### PROBLEM:
For this exercise, repeat each entry exactly as written.

*** INPUT RECORDS

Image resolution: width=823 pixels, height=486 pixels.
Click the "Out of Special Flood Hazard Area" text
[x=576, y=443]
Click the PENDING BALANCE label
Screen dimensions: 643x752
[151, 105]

******

### ANSWER TO THE EXERCISE:
Image resolution: width=823 pixels, height=486 pixels.
Click the "Out of Special Flood Hazard Area" text
[x=576, y=443]
Click the PENDING BALANCE label
Screen dimensions: 643x752
[151, 105]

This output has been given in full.